Nach Abschaffung des Werbeverbots Familienministerin will Abtreibung in Ärzteausbildung aufnehmen

Der Bundestag hat vor kurzer Zeit das umstrittene Werbeverbot für Abtreibungen aufgehoben. Nun hat sich Familienministerin Paus dafür ausgesprochen, dass das Thema Bestandteil der Ärzteausbildung wird.
Grünen-Familienministerin Lisa Paus

Grünen-Familienministerin Lisa Paus

Foto: Kay Nietfeld / dpa

Nachdem der Bundestag das umstrittene Werbeverbot für Abtreibungen abgeschafft hat, will Bundesfamilienministerin Lisa Paus (Grüne) den Eingriff zum Thema in der Ärzteausbildung machen. »Die verschiedenen medizinischen Methoden von Schwangerschaftsabbrüchen sollten zum Beispiel für Ärztinnen und Ärzte zur Ausbildung gehören«, sagte sie dem »Tagesspiegel«. Darüber sei sie mit Bundesgesundheitsminister Karl Lauterbach (SPD) im Gespräch.

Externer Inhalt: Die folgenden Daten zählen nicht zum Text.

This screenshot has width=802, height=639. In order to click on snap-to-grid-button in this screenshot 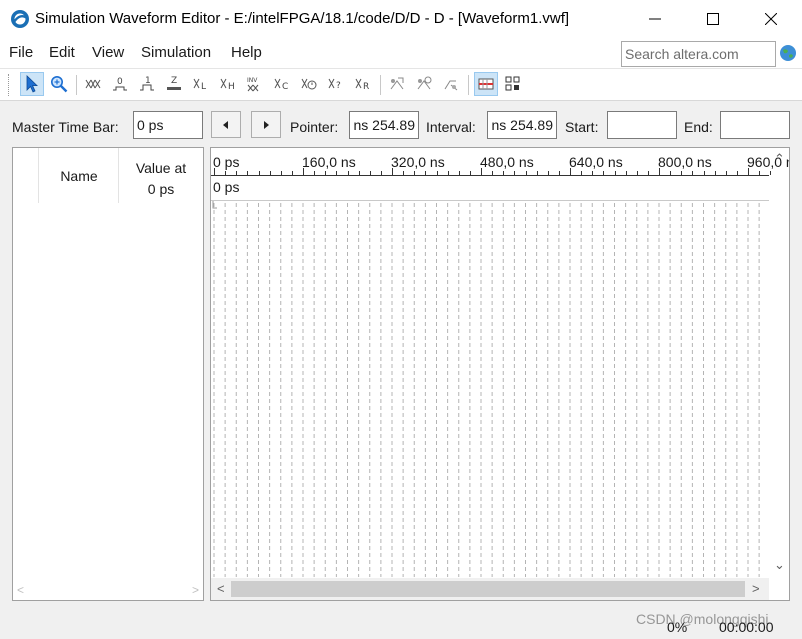, I will do `click(486, 84)`.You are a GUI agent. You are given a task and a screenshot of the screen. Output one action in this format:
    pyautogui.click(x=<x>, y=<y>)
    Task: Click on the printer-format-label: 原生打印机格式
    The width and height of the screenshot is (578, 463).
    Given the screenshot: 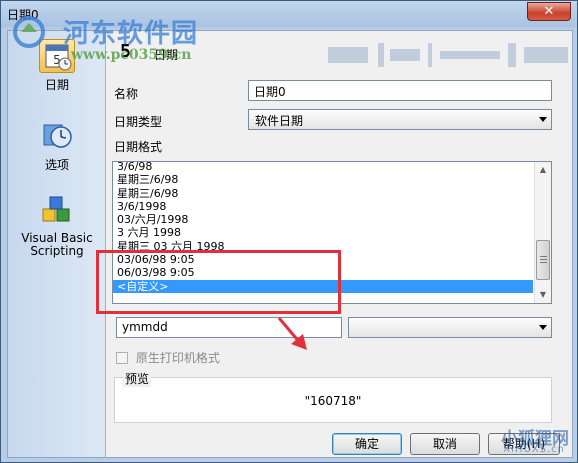 What is the action you would take?
    pyautogui.click(x=178, y=358)
    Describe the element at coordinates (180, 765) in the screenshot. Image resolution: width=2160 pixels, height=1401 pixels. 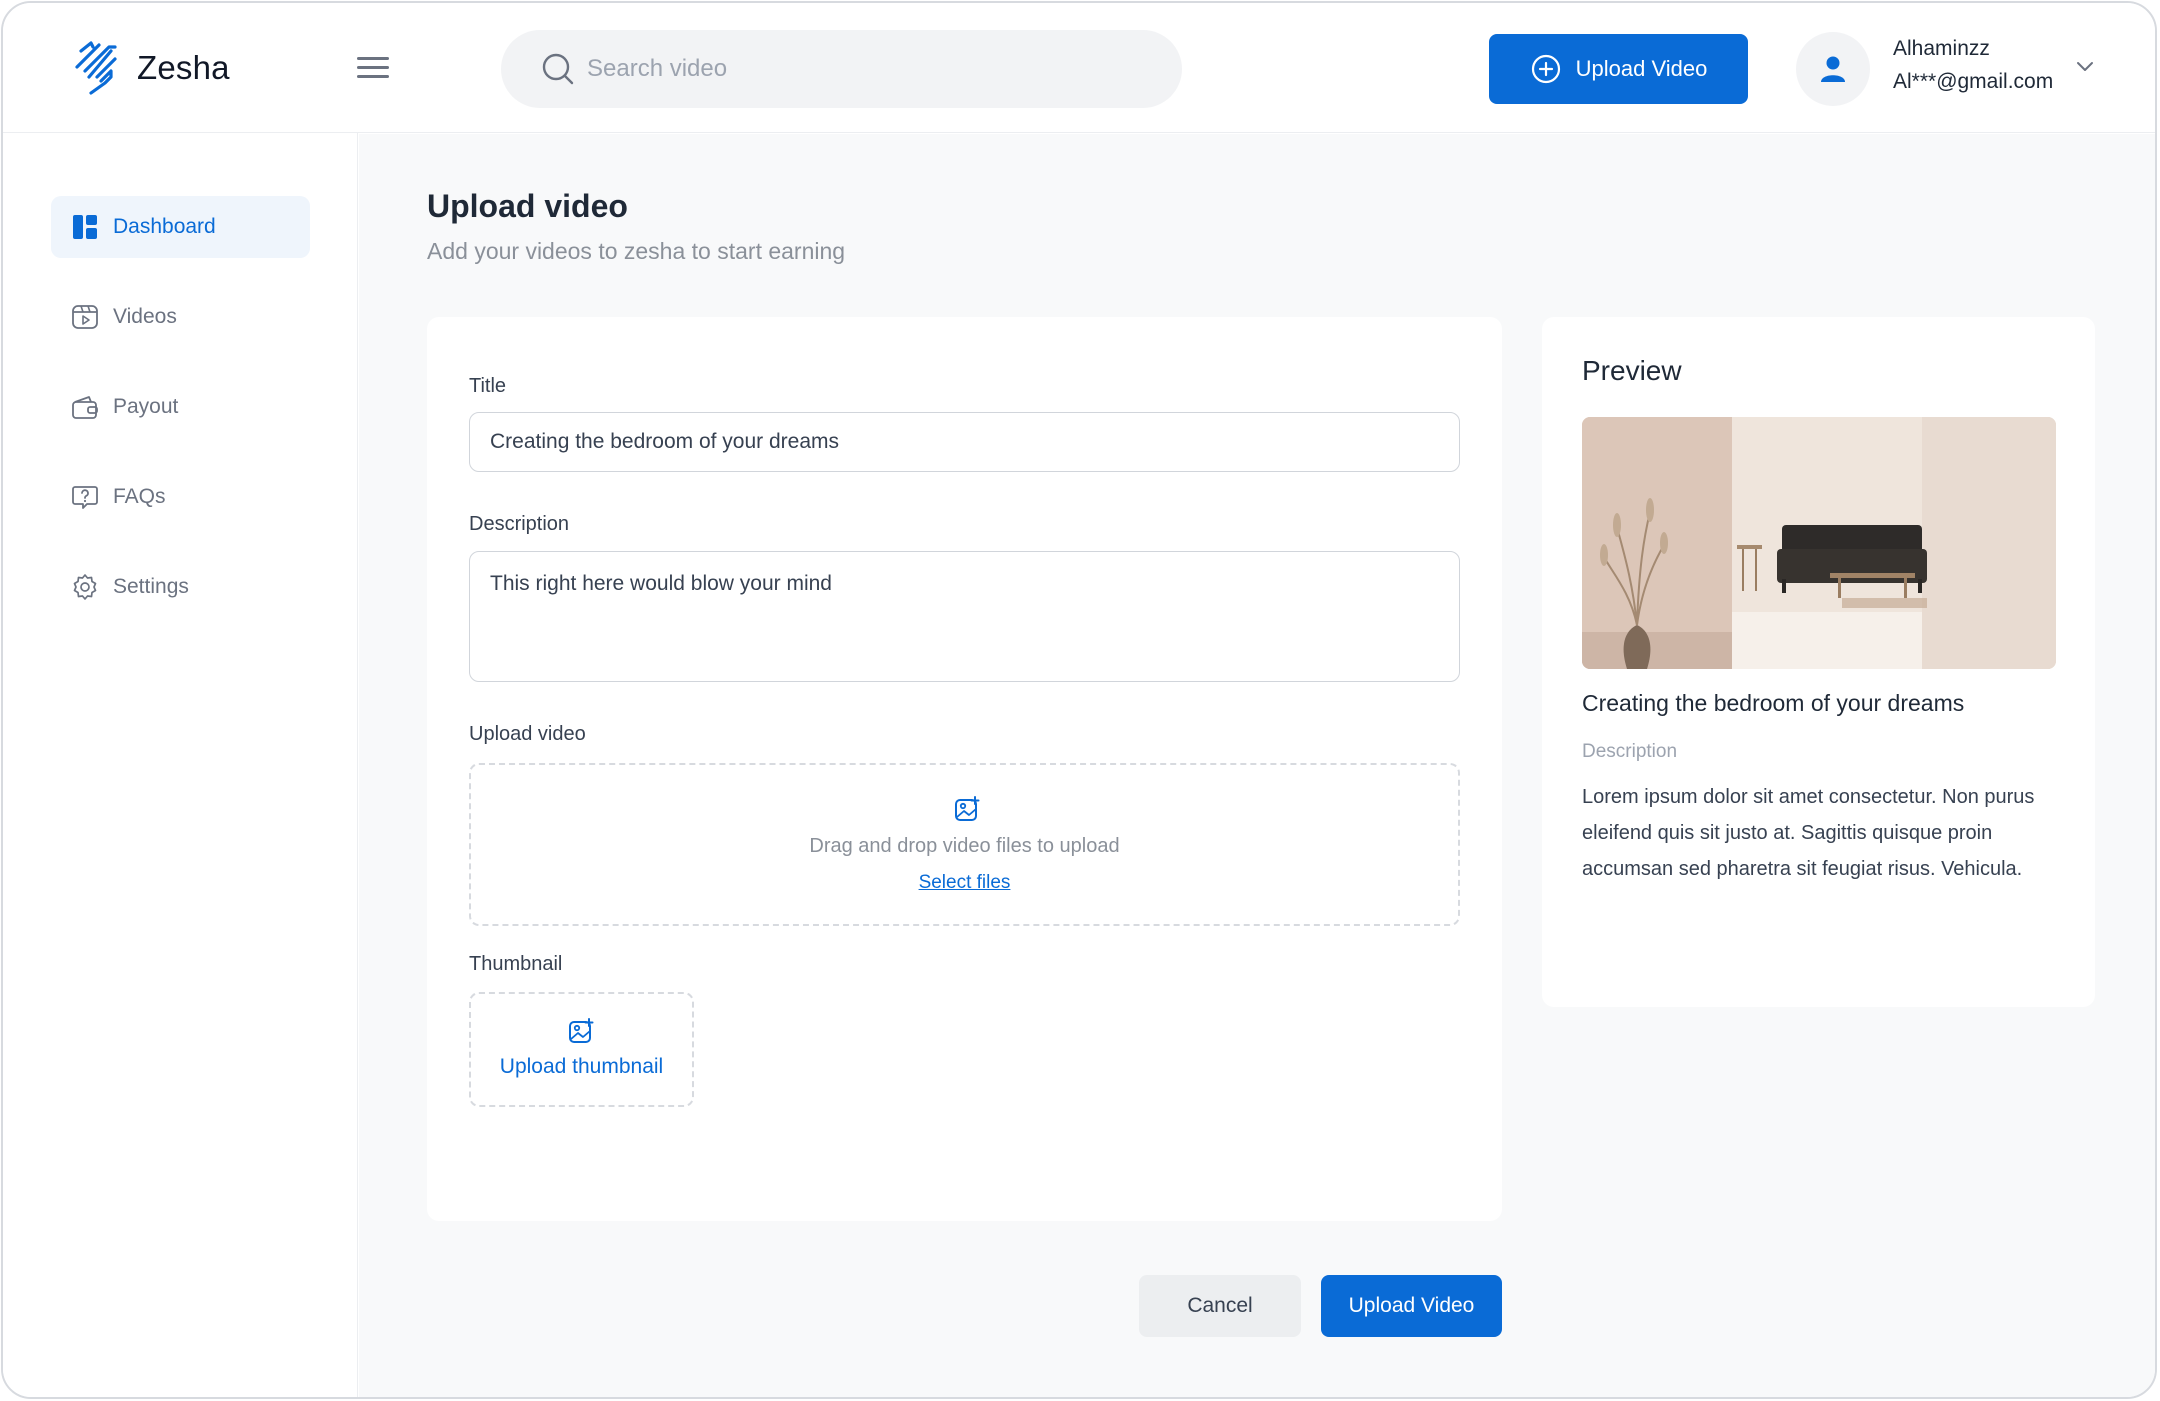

Der Bundestag hatte vor anderthalb Wochen die Aufhebung des umstrittenen Werbeverbots für Schwangerschaftsabbrüche beschlossen und für den Regierungsentwurf zur Streichung des entsprechenden Gesetzesparagrafen 219a aus dem Strafgesetzbuch votiert.

Medizinern wird Informationsrecht zugestanden

Paragraf 219a regelte bislang, dass für Schwangerschaftsabbrüche nicht geworben werden darf – führte aber in der Vergangenheit immer wieder dazu, dass Ärztinnen und Ärzte nicht ausführlich über Schwangerschaftsabbrüche informieren konnten, ohne Strafverfolgung zu riskieren. Das soll sich nun ändern. Den Medizinern wird im beschlossenen Regierungsentwurf ein Informationsrecht zugestanden.